El Salvador. Cientos de familias salvadoreñas continúan habitando edificios con graves daños estructurales, a pesar de que varias de estas construcciones han sido declaradas inhabitables debido al peligro de derrumbe. La falta de recursos económicos y de alternativas de vivienda accesible obliga a muchos residentes a permanecer en lugares donde su seguridad está constantemente amenazada.
De acuerdo con registros de la Oficina de Planificación del Área Metropolitana de San Salvador (Opamss), alrededor de 50 edificios en la capital presentan daños severos y la mayoría han sido clasificados con bandera roja, una categoría que indica que las estructuras representan un alto riesgo y no deberían ser ocupadas.
Los principales daños en estas edificaciones fueron provocados por los terremotos de 1986 y los sismos de 2001, eventos que dejaron miles de víctimas y afectaron gran parte de la infraestructura del país. Con el paso de los años, el deterioro de los materiales y la falta de reparaciones han aumentado la vulnerabilidad de estos inmuebles.
Entre los edificios afectados se encuentran los condominios Regis y la Residencial Modelo, construcciones con más de cuatro décadas de antigüedad ubicadas en zonas populares de San Salvador. En estos lugares, algunas familias siguen viviendo pese a conocer los riesgos que enfrentan ante un nuevo movimiento telúrico.
Maritza, una de las habitantes de los condominios Regis, asegura que ha buscado adaptar su apartamento para tener mayor seguridad, incluso habilitando una salida de emergencia. Sin embargo, afirma que abandonar el lugar no es una opción debido a sus limitaciones económicas.
“Lo que queremos es una vivienda digna que podamos pagar, pero nadie nos escucha. Vienen a hacer inspecciones, pero no pasa nada”, expresó la residente, quien lleva 25 años viviendo en el edificio.
La mujer paga un alquiler mensual de 50 dólares y reconoce el peligro de permanecer en una estructura señalada como inhabitable. Aun así, mantiene la esperanza de continuar allí mientras no encuentre otra alternativa.
“Estos edificios están con bandera roja, pero yo soy pobrecita y no tengo a nadie”, comentó.
Vivienda nueva, pero fuera del alcance de muchos
Aunque en El Salvador han aumentado los proyectos de edificios residenciales modernos, estos desarrollos están dirigidos principalmente a sectores con mayor capacidad económica, dejando fuera a muchas familias de bajos ingresos.
El arquitecto Manuel Peña señaló que el crecimiento habitacional vertical no representa una solución para la mayoría de la población, debido a los altos costos y las dificultades para acceder a créditos de vivienda.

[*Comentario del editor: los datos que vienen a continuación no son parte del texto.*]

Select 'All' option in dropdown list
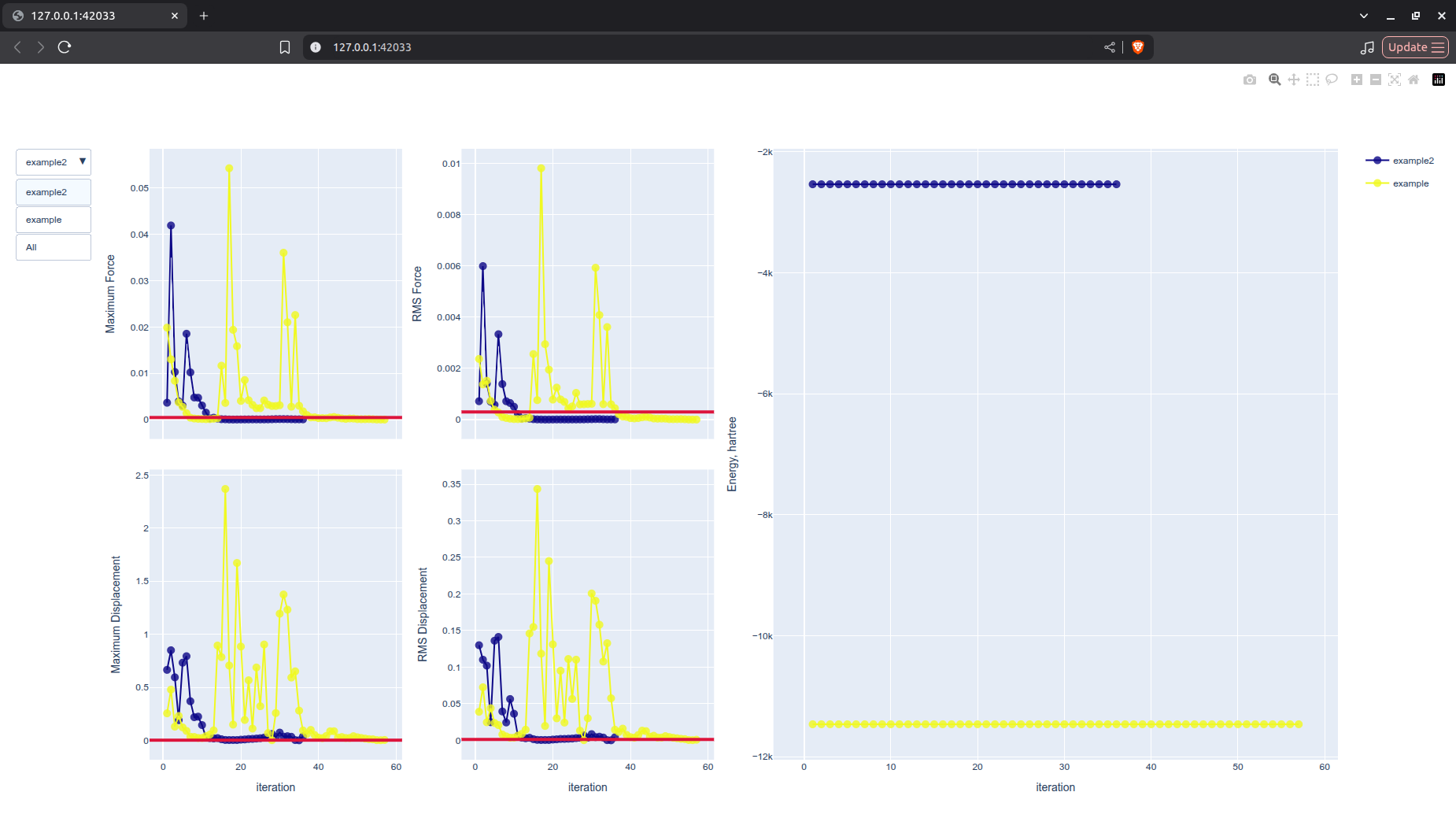 [x=54, y=247]
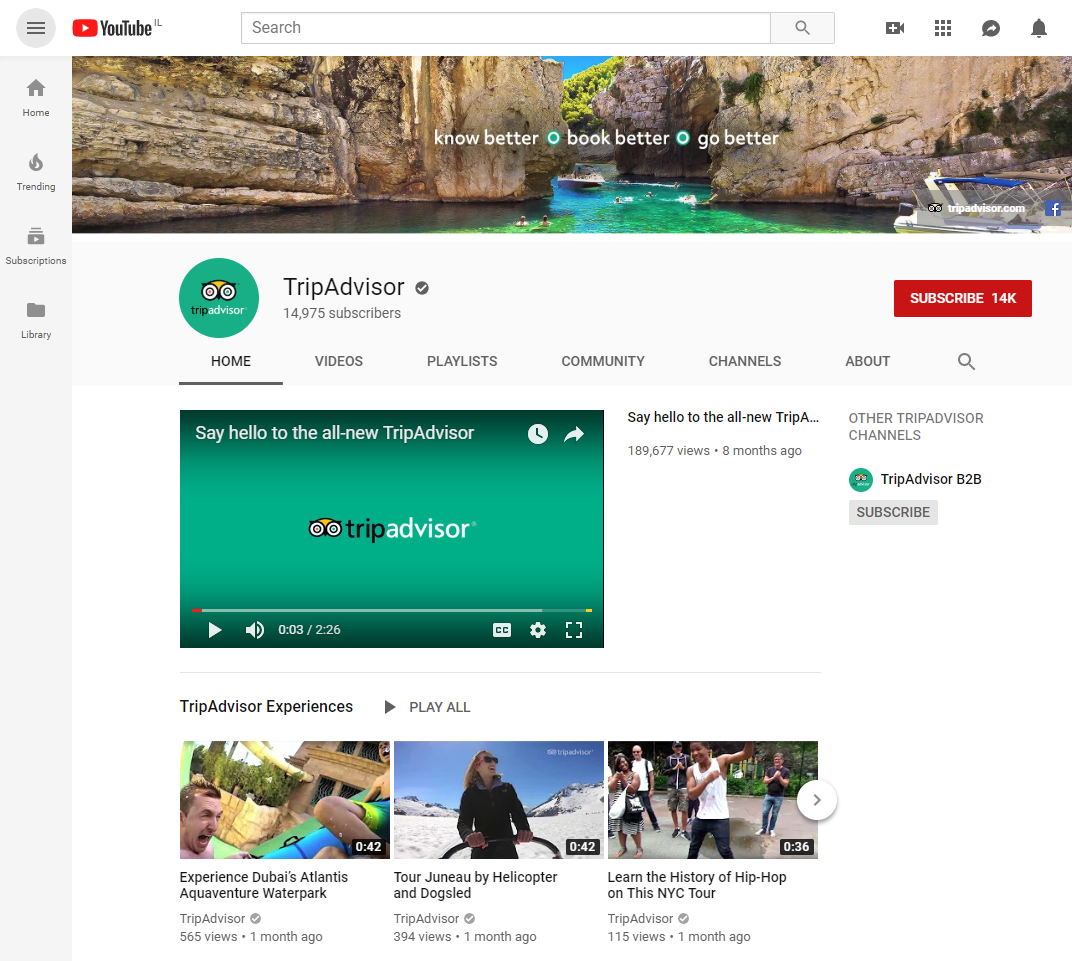Subscribe to the TripAdvisor channel
Screen dimensions: 1072x961
coord(962,298)
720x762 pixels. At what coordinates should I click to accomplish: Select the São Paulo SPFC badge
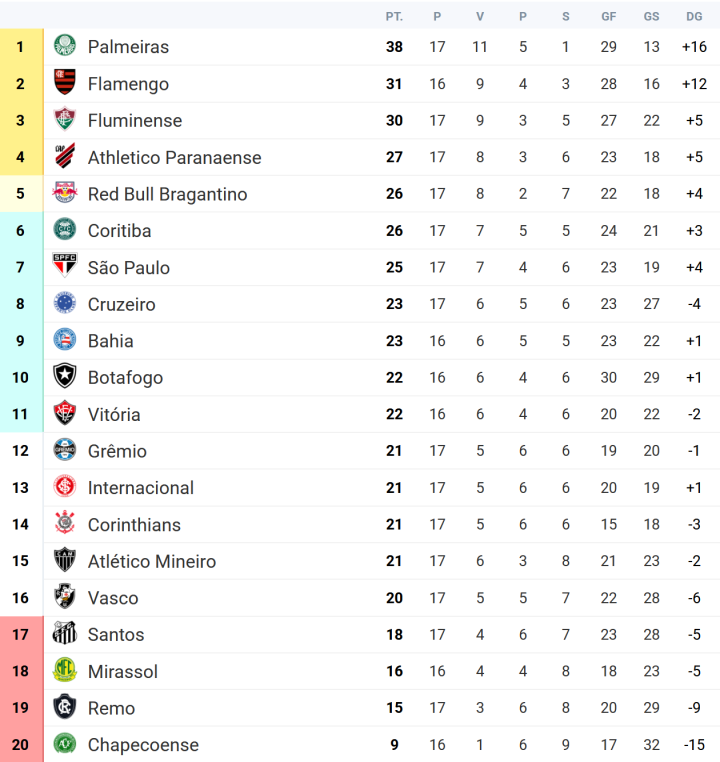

Según el especialista, las familias que permanecen en edificios deteriorados lo hacen por la falta de opciones económicas, ya que conseguir una vivienda segura y accesible continúa siendo un desafío para numerosos salvadoreños.
Peña advirtió que los inmuebles afectados no solo presentan problemas por su antiguo diseño antisísmico, sino también por el desgaste de los materiales y el deterioro urbano, factores que aumentan la posibilidad de un colapso.
Mientras las autoridades analizan soluciones, cientos de familias siguen enfrentando una difícil realidad: vivir bajo la amenaza de un derrumbe, pero sin contar con otra alternativa para construir un hogar seguro.